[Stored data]
================================

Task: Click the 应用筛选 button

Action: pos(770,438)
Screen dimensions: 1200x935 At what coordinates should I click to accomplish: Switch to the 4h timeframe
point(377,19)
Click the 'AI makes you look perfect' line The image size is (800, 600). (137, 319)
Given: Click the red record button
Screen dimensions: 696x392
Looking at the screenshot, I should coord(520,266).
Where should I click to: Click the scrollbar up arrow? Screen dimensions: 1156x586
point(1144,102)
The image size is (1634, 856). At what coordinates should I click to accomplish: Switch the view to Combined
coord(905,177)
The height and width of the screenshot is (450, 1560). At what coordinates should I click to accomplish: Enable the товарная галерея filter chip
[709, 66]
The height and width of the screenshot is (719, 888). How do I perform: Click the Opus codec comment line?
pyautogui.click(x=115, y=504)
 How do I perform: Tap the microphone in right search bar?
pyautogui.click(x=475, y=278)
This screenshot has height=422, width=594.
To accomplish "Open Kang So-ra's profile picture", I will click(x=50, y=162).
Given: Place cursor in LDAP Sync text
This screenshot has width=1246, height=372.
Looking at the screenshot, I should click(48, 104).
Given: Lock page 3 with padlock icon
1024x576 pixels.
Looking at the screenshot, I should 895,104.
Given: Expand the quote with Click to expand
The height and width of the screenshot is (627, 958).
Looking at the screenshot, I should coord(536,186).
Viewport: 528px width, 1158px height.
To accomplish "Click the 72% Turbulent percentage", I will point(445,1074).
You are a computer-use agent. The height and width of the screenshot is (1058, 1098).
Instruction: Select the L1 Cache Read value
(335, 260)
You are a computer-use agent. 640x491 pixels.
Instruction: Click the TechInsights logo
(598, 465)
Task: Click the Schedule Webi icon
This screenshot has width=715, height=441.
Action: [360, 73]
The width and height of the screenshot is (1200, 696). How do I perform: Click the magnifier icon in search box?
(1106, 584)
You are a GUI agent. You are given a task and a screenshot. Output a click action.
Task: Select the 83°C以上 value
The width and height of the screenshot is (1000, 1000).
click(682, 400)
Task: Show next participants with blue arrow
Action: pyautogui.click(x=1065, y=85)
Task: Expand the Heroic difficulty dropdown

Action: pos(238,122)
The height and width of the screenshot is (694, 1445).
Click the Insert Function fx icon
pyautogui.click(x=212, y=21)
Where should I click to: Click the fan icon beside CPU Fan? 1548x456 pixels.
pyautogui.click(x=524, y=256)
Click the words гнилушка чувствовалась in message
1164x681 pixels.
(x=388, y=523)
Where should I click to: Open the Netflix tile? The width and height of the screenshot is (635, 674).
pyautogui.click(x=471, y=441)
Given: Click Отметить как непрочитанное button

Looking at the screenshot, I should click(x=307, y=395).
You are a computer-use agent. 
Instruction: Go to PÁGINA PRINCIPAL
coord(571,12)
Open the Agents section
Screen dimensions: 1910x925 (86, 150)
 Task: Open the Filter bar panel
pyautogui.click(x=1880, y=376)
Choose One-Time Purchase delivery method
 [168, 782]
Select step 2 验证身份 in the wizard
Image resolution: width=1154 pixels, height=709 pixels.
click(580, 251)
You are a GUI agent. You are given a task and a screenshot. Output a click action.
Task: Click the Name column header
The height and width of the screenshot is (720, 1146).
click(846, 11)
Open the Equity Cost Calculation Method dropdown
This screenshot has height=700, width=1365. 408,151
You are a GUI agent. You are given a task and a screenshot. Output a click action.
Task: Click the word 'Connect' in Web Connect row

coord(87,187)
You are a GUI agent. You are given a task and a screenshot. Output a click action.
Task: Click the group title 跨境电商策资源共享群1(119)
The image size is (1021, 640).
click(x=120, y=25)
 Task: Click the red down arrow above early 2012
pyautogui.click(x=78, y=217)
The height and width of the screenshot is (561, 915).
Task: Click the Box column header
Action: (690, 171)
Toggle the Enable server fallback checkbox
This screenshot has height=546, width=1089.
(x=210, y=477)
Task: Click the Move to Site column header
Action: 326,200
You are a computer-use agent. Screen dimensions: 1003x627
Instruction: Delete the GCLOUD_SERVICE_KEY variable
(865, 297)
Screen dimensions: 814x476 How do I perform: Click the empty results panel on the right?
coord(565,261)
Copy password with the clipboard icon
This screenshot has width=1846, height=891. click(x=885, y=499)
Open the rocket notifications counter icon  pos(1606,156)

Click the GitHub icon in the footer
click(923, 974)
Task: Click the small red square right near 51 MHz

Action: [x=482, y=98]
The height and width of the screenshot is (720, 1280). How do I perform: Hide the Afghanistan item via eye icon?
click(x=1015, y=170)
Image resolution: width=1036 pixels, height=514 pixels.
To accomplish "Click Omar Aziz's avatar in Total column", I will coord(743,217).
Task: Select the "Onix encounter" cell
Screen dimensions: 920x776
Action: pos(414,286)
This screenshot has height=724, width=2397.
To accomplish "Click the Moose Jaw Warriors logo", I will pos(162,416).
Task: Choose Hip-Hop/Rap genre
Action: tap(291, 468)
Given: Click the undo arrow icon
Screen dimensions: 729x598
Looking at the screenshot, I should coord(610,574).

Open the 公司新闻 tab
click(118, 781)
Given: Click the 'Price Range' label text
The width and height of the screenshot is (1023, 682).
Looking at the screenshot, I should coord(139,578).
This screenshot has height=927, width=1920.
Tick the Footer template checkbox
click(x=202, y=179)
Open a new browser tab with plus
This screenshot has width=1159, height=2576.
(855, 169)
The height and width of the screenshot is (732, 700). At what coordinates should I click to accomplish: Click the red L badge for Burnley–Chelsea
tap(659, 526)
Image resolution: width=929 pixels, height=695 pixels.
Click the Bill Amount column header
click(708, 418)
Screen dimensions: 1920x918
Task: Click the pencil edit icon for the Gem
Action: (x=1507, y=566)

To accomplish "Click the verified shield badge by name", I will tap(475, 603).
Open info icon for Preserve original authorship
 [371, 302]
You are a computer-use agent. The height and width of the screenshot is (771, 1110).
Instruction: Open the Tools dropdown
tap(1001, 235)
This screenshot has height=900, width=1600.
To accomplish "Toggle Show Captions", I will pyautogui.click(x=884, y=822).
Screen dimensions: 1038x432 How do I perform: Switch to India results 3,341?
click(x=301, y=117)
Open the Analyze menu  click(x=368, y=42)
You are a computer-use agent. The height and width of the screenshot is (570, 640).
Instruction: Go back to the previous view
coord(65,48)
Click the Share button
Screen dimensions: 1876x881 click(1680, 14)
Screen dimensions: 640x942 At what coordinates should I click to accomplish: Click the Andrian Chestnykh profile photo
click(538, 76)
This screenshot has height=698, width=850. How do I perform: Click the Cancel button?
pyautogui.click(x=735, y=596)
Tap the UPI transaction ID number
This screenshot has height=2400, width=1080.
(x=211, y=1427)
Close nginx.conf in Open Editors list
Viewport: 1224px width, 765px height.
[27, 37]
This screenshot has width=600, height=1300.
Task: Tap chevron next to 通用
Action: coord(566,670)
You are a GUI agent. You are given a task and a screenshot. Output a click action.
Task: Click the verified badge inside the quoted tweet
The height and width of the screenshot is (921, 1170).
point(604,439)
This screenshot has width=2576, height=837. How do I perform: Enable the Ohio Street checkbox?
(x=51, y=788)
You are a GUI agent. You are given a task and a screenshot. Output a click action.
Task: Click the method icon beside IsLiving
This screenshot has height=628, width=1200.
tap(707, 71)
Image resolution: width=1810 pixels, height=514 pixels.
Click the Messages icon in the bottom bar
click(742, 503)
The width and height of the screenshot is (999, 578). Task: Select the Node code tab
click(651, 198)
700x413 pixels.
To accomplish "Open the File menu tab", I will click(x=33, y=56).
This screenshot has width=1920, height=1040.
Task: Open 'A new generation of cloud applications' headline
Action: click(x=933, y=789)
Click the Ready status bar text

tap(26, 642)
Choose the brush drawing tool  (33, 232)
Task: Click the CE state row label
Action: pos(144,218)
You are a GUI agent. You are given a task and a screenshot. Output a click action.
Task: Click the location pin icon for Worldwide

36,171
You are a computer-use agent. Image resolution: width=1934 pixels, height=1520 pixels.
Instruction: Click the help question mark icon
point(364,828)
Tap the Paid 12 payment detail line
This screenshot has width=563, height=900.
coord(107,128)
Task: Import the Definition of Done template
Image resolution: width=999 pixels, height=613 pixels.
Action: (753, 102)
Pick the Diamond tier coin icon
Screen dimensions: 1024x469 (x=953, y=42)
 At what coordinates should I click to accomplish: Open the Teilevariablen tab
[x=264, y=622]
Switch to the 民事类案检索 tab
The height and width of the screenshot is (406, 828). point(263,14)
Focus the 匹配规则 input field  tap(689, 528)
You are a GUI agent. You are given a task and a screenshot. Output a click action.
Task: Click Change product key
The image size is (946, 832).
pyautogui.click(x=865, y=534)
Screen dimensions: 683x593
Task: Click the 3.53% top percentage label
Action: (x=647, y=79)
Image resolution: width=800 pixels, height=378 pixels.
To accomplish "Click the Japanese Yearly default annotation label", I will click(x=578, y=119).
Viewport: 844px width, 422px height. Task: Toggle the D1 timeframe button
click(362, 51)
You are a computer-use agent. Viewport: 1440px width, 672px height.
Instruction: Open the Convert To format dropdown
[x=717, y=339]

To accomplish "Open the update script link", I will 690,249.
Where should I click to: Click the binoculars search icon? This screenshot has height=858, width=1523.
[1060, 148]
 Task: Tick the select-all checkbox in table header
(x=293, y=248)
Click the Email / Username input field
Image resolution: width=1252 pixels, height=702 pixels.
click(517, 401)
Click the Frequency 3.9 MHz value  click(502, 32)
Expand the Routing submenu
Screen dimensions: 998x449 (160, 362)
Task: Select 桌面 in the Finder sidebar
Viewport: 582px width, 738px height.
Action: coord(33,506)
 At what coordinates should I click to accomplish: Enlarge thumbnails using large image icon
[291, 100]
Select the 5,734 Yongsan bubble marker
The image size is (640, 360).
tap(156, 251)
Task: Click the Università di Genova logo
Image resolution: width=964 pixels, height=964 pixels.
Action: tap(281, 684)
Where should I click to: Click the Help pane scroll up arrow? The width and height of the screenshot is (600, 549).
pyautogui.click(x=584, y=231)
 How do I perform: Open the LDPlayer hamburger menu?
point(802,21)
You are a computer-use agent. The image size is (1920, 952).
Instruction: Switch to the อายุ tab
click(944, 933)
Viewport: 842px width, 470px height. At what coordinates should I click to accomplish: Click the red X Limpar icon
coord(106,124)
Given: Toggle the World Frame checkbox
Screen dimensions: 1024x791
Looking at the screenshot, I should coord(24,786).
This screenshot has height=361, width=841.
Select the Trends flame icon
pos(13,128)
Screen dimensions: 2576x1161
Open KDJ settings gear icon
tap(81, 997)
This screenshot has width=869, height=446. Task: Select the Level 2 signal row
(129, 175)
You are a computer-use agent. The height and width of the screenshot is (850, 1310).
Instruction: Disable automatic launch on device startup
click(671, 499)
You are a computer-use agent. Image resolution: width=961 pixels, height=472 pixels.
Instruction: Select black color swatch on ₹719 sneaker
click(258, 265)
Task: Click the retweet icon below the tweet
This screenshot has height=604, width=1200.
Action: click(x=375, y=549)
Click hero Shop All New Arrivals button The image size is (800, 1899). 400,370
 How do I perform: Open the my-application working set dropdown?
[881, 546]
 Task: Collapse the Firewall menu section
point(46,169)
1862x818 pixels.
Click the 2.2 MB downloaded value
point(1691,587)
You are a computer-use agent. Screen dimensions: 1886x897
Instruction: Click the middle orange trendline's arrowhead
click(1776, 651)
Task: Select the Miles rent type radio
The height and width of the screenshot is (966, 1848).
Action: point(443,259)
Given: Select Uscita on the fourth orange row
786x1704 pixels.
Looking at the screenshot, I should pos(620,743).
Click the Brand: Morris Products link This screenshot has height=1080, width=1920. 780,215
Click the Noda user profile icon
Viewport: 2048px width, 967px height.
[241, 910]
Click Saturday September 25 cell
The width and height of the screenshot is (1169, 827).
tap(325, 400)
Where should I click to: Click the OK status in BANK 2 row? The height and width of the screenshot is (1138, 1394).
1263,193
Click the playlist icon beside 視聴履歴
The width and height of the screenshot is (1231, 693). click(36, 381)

================================

# [WHAT IS EXPECTED]
The lines above starting at the one that contains "The height and width of the screenshot is (719, 888)." and ending at the one that contains "Viewport: 528px width, 1158px height." must be transcribed exactly, and no other lines may appear.

# [FINISHED TASK]
The height and width of the screenshot is (719, 888). How do I perform: Click the Opus codec comment line?
pyautogui.click(x=115, y=504)
 How do I perform: Tap the microphone in right search bar?
pyautogui.click(x=475, y=278)
This screenshot has height=422, width=594.
To accomplish "Open Kang So-ra's profile picture", I will click(x=50, y=162).
Given: Place cursor in LDAP Sync text
This screenshot has width=1246, height=372.
Looking at the screenshot, I should click(48, 104).
Given: Lock page 3 with padlock icon
1024x576 pixels.
Looking at the screenshot, I should 895,104.
Given: Expand the quote with Click to expand
The height and width of the screenshot is (627, 958).
Looking at the screenshot, I should coord(536,186).
Viewport: 528px width, 1158px height.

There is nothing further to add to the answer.